1. Em 29 de Setembro, na reunião extraordinária da Assembleia de Freguesia, a Junta pretendeu obter autorização dos membros da Assembleia para se apossar de um terreno do Brejo por usucapião, para depois o entregar de "mão beijada" à Câmara.
O MOIA chamou a atenção para o facto do terreno ser terreno baldio e, por isso, não ser propriedade da Junta, mas sim propriedade da comunidade olivalense, devendo a questão ser tratada à luz da Lei dos Baldios(ver nosso boletim nº 4).
2. Ficou decidido que o assunto voltaria à apreciação da Assembleia, caso a Junta conseguisse demonstrar que o terreno não era baldio como defendia.
3. Junta de Freguesia e Câmara numa aliança cimentada por uma ignorância atrevida, por uma arrogância não consentânea com quem se reclama de democrata e por uma falta de sentido de responsabilidade e bom senso insistem contra tudo e contra todos para que a posse por usucapião seja reconhecida e o terreno seja doado à Câmara que tão bem soube contar "o conto do vigário" na mira de conseguir um "negócio da china".
4. Submetido o assunto à votação, obteve-se o seguinte resultado: 4 votos favoráveis (3 do PS e 1 do membro ex-moia), 3 abstenções do PSD e 2 votos contra do MOIA que entregou a declaração, abaixo transcrita, para constar em acta.
"DECLARAÇÃO (DE VOTO)
1. IntroduçãoÉ tempo de começar a “arrumar a casa”, como coisa necessária para se falar e encetar medidas de desenvolvimento e melhoria rumo ao progresso que todos, teoricamente, defendem e, depois, na prática, complicam enveredando por caminhos tortuosos, ficando tudo na mesma, com a agravante de ser mais uma ilegalidade ou série de ilegalidades que se cometem.
Nós ao levantarmos a questão dos terrenos baldios, pugnamos para que as pessoas possam dispor dos mecanismos necessários para a legalização dos terrenos onde se encontram implantadas as suas casas e outros meros prédios rústicos, tomados em tempos, mais ou menos remotos, por arrendamento e ou aforamento.

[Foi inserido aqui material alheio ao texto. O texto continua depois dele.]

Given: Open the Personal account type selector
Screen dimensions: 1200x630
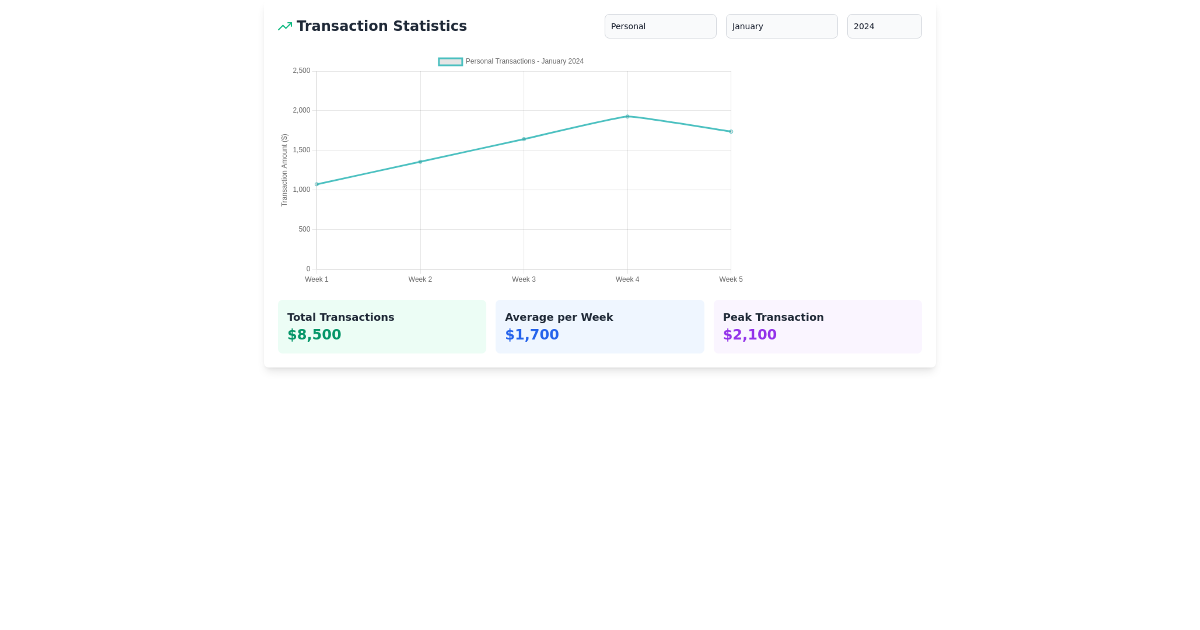Looking at the screenshot, I should click(x=660, y=26).
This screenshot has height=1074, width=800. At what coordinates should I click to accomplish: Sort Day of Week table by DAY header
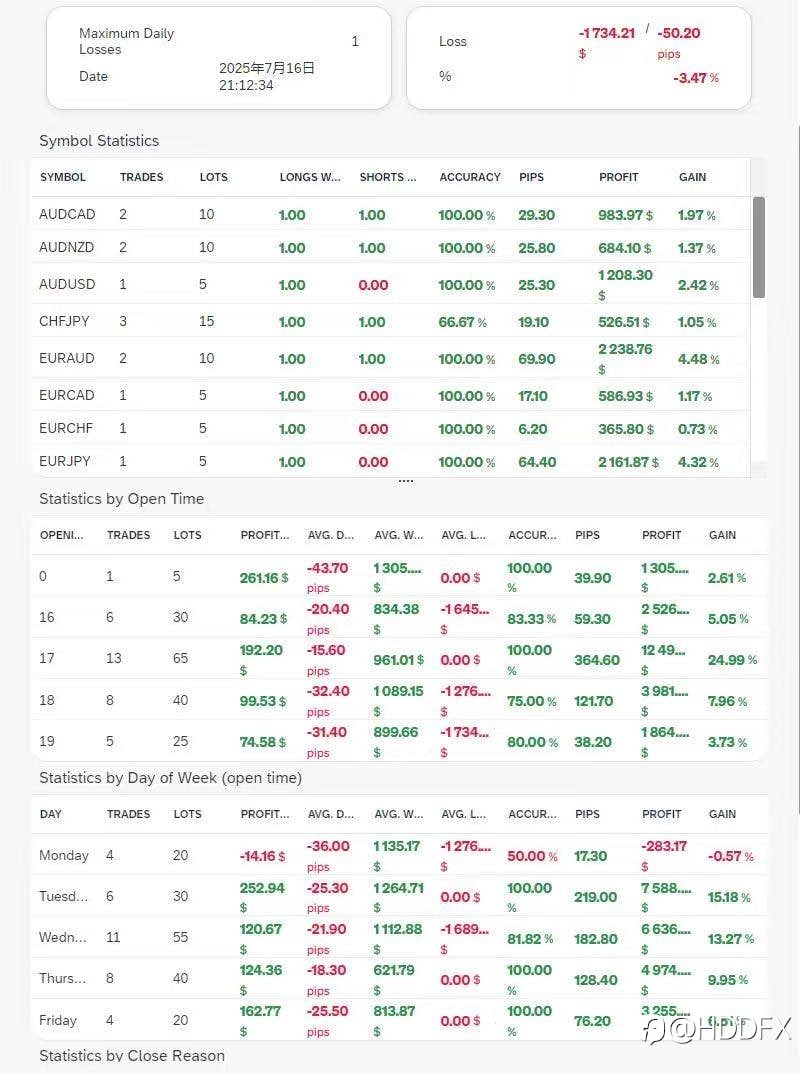coord(51,814)
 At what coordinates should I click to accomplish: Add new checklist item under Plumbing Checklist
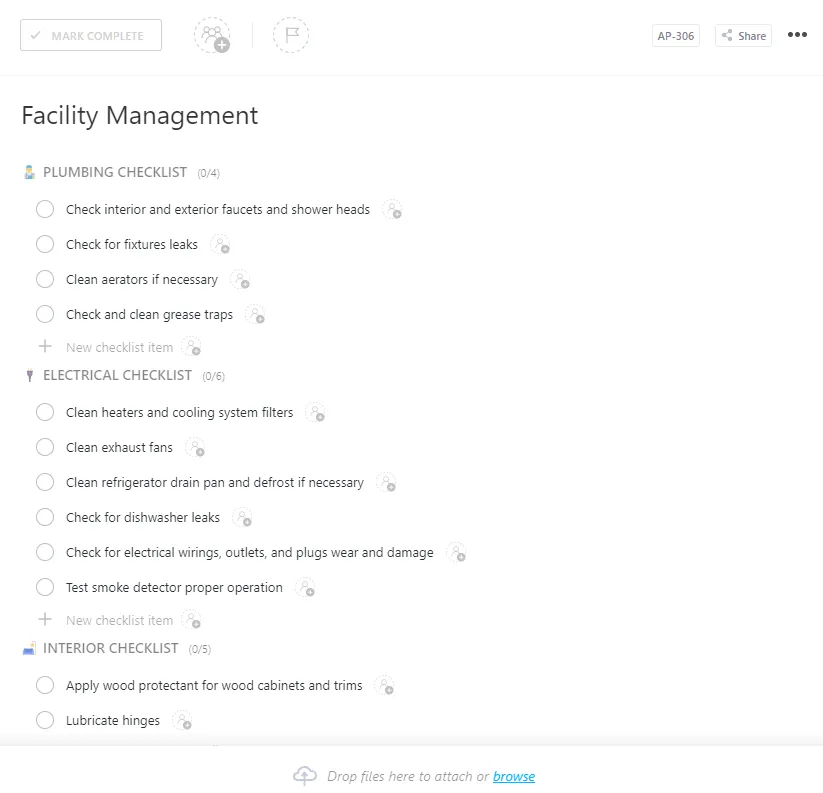pyautogui.click(x=119, y=347)
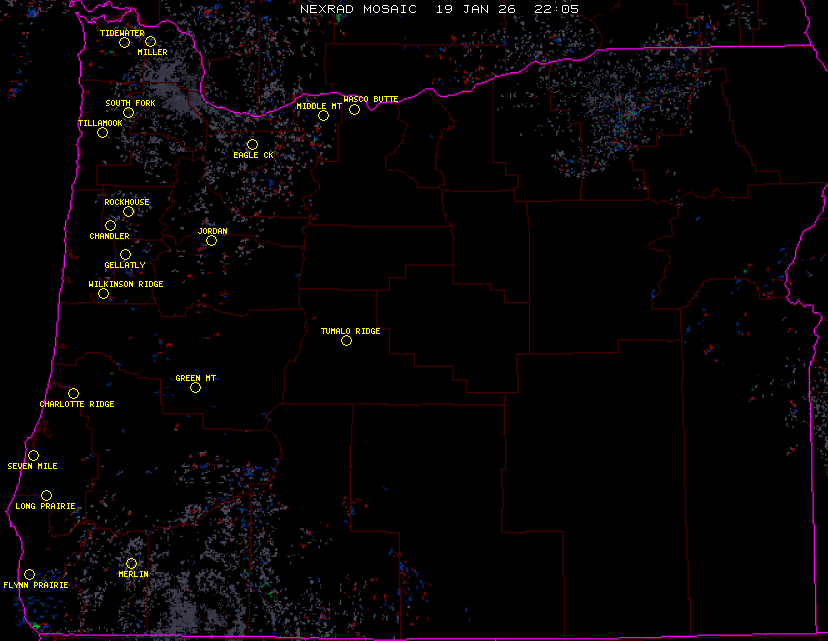Click the Eagle Ck station circle

pyautogui.click(x=252, y=145)
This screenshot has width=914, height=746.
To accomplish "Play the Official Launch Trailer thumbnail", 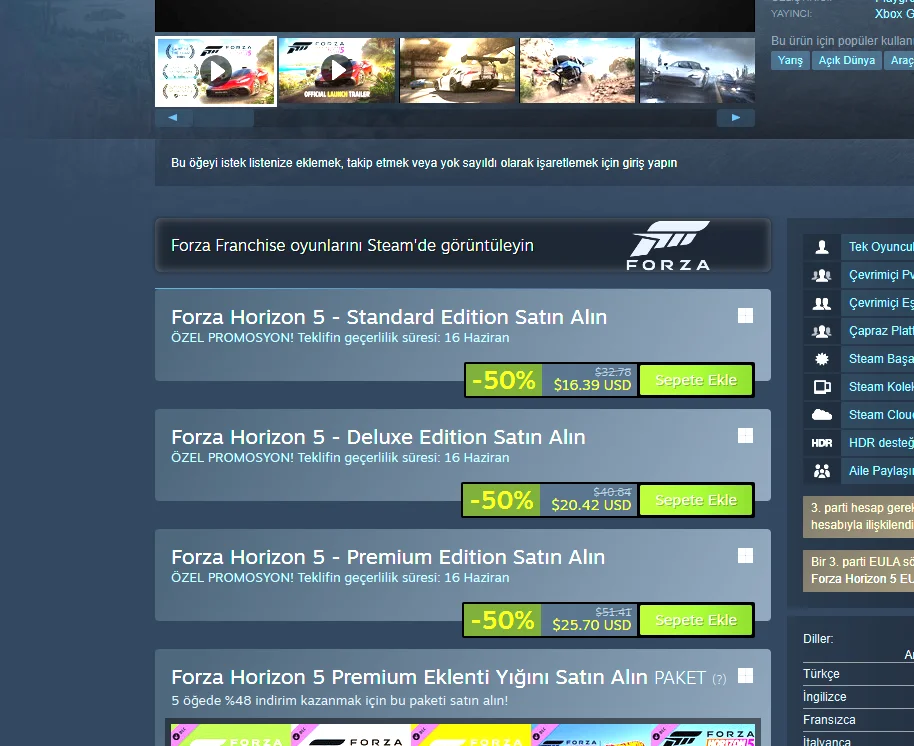I will pos(337,71).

Também entendemos quanto será vantajoso para a Junta de Freguesia poder ver os terrenos que são baldios deixarem de o ser e passarem a fazer parte do seu domínio privado. É incontornável que estes dois desideratos passam sempre pela constituição da Assembleia de Compartes e respectivos órgãos, democraticamente eleitos, e não por um mero “decretar” de usucapião. Quem defende a posse por usucapião não sabe o que é um baldio, desconhece a história dos baldios e não se interessa pela história do Olival. Mas, mais grave do que tudo isto, é escrever sobre o assunto, à laia de parecer, com afirmações como esta, que é simplesmente confrangedora:
“O prédio pertence ao domínio privado da Freguesia do Olival, porque desde 1950 consta na matriz predial rústica, inscrito a favor da autarquia”.
Não deixa de ser curioso que, não obstante isto, em 13 de Maio de 1955, a Junta de Freguesia, numa relação dos baldios que enviou à Câmara, faça constar o baldio do Brejo. Para além disto, a inscrição matricial do terreno em nome da Freguesia foi indevidamente efectuada, como tantas vezes acontece e aconteceu por este País fora
Outra afirmação não menos confrangedora é “em algum momento, o local em causa foi considerado baldio, essa classificação do terreno não faz qualquer sentido, em virtude de nunca ter sido administrado por uma Assembleia de compartes”
Mas quem é este(a) iluminado(a) que perante a certeza que os documentos evidenciam se atreve a esta afirmação que é do mais gratuito que há? Mas quem é este(a) troglodita que tem a desfaçatez de por em causa a sanidade mental daqueles que serviram o Concelho e a Freguesia, pelo menos desde a década de 20 do século passado? Então, quem despachou, por exemplo, em 1920 que o cemitério iria ser transferido para os terrenos baldios do Brejo não estava na plenitude das suas faculdades? Quem autorizou a mudança da feira dos 22 de Aldeia Nova para os terrenos baldios do Brejo estava a sonhar? Então aqueles que serviram a Junta nas décadas de 30, 40 e 50 que deram o seu melhor, registando tudo o que de relevante dizia respeito à Freguesia, nomeadamente a relação de baldios existentes em cada momento e em cada lugar da Freguesia, a pensar também nos vindouros, não merecem respeito e reconhecimento? Quem faz tal afirmação, no que à Assembleia de Compartes diz respeito, não se deu ao trabalho de ler e interpretar a lei n.º 68/93 de 04 de Setembro (Lei dos Baldios actual). Ignorou-a ou, na melhor das hipóteses, soletrou-a e nada mais. É pouco para quem tem a pretensão de emitir pareceres sobre o quer que seja.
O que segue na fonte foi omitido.